Exercise passage »
* * *

Loftus, a professor at the University of California, Irvine, is the most influential female psychologist of the twentieth century, according to a list ­compiled by the Review of General Psychology. Her work helped usher in a paradigm shift, rendering obsolete the archival model of memory—the idea, dominant for much of the twentieth century, that our memories exist in some sort of mental library, as literal representations of past events. According to Loftus, who has published twenty-four books and more than six hundred papers, memories are reconstructed, not replayed. “Our representation of the past takes on a living, shifting reality,” she has written. “It is not fixed and immutable, not a place way back there that is preserved in stone, but a living thing that changes shape, expands, shrinks, and expands again, an amoeba-­like creature.”

George A. Miller, one of the founders of cognitive psychology, once said in a speech to the American Psychological Association that the way to advance the field was “to give psychology away.” Loftus, who is seventy-six, adopts a similar view, seizing any opportunity to elaborate on what she calls the “flimsy curtain that separates our imagination and our memory.” In the past forty-five years, she has testified or consulted in more than three hundred cases, on behalf of people wrongly accused of robbery and murder, as well as for high-profile defendants like Bill Cosby, Jerry Sandusky, and the Duke lacrosse players accused of rape, in 2006. “If the MeToo movement had an office, Beth’s picture would be on the ten-most-wanted list,” her brother Robert told me.

But after the conversation in Argentina, and after reading more about the allegations, she referred Weinstein to a different memory researcher. Over the phone, she told his lawyers, “He’s a bully, and I’ve experienced that bullying myself.” She didn’t realize that Weinstein was on the line until he piped up: “I’m sorry if you felt I was bullying you.”

* * *

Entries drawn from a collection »
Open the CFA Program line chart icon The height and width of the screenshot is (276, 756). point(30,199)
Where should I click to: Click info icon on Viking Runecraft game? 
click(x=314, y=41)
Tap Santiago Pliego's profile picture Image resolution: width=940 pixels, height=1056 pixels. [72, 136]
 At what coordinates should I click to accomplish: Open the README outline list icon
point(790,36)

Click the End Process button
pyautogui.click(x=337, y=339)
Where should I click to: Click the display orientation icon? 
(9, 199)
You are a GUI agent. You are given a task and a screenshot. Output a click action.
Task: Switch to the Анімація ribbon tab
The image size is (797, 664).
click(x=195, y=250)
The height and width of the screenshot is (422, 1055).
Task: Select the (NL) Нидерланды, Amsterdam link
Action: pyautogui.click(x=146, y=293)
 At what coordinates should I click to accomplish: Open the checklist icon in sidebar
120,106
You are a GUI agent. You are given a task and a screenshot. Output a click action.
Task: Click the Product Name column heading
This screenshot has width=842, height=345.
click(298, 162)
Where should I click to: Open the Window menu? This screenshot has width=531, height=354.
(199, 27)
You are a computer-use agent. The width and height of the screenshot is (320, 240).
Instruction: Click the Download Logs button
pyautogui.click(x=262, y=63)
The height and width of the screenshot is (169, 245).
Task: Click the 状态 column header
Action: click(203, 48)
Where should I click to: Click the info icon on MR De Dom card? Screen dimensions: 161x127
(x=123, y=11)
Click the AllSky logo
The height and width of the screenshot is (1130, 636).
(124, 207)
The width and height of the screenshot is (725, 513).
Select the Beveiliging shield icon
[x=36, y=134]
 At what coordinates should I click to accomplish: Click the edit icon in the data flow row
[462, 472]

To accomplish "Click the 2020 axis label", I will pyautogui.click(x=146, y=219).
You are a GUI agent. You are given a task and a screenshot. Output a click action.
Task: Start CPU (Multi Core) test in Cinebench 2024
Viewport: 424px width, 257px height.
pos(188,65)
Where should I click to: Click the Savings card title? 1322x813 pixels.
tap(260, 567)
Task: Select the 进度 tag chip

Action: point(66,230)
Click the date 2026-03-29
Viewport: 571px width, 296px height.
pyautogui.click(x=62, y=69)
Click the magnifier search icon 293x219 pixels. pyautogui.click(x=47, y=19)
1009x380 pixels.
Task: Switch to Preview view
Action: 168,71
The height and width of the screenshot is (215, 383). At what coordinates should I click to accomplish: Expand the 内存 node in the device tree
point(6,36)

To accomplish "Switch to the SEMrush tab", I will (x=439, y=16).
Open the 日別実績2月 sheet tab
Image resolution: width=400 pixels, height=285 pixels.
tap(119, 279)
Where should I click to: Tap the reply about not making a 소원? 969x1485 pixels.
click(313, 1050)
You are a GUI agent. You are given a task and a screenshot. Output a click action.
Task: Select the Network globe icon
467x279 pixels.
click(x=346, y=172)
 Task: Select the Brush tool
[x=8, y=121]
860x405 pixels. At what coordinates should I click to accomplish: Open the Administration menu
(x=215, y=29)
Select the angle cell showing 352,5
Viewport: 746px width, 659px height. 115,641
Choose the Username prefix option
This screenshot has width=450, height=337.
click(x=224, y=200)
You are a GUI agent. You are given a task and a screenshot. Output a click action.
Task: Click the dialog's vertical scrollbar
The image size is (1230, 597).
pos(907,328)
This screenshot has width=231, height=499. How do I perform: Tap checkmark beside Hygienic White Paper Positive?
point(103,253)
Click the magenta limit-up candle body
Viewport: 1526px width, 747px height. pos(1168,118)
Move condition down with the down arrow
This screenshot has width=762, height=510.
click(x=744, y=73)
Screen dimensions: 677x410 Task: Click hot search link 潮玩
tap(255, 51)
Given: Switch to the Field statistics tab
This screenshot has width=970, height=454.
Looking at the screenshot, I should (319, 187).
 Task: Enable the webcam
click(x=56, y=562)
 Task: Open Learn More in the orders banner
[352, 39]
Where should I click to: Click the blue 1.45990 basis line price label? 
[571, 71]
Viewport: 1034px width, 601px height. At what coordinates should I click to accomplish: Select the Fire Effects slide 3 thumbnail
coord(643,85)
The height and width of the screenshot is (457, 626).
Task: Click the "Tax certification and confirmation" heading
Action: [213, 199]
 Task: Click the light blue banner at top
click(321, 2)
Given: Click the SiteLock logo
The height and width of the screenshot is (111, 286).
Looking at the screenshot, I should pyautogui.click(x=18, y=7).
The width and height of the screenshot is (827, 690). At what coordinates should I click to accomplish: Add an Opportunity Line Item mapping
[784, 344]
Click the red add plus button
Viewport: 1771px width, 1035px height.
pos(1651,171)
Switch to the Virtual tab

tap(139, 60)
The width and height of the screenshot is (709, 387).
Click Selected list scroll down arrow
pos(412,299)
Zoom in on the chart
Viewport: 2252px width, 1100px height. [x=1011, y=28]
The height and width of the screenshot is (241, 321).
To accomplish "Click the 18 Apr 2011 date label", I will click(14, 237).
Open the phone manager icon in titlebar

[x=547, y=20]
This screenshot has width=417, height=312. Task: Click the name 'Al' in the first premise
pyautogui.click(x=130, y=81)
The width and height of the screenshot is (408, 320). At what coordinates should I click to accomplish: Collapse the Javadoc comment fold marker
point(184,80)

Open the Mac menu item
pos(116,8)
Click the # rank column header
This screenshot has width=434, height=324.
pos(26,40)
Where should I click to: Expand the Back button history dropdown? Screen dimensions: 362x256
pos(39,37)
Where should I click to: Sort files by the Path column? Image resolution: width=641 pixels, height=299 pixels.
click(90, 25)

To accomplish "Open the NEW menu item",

* * *

Problems to work on »
A) Return everything in the passage about Loftus from "George A. Miller, one" down to "Robert told me.".
B) Answer these questions using the passage about Loftus:
(i) How many books has Loftus published?
(ii) In how many cases has she testified or consulted over the past forty-five years?
(iii) Which publication compiled the list naming her the most influential female psychologist of the twentieth century?
The records are separate material and have no connection to the passage about Loftus.

Exercise solutions »
A)
George A. Miller, one of the founders of cognitive psychology, once said in a speech to the American Psychological Association that the way to advance the field was “to give psychology away.” Loftus, who is seventy-six, adopts a similar view, seizing any opportunity to elaborate on what she calls the “flimsy curtain that separates our imagination and our memory.” In the past forty-five years, she has testified or consulted in more than three hundred cases, on behalf of people wrongly accused of robbery and murder, as well as for high-profile defendants like Bill Cosby, Jerry Sandusky, and the Duke lacrosse players accused of rape, in 2006. “If the MeToo movement had an office, Beth’s picture would be on the ten-most-wanted list,” her brother Robert told me.

B)
(i) Twenty-four.
(ii) More than three hundred.
(iii) The Review of General Psychology.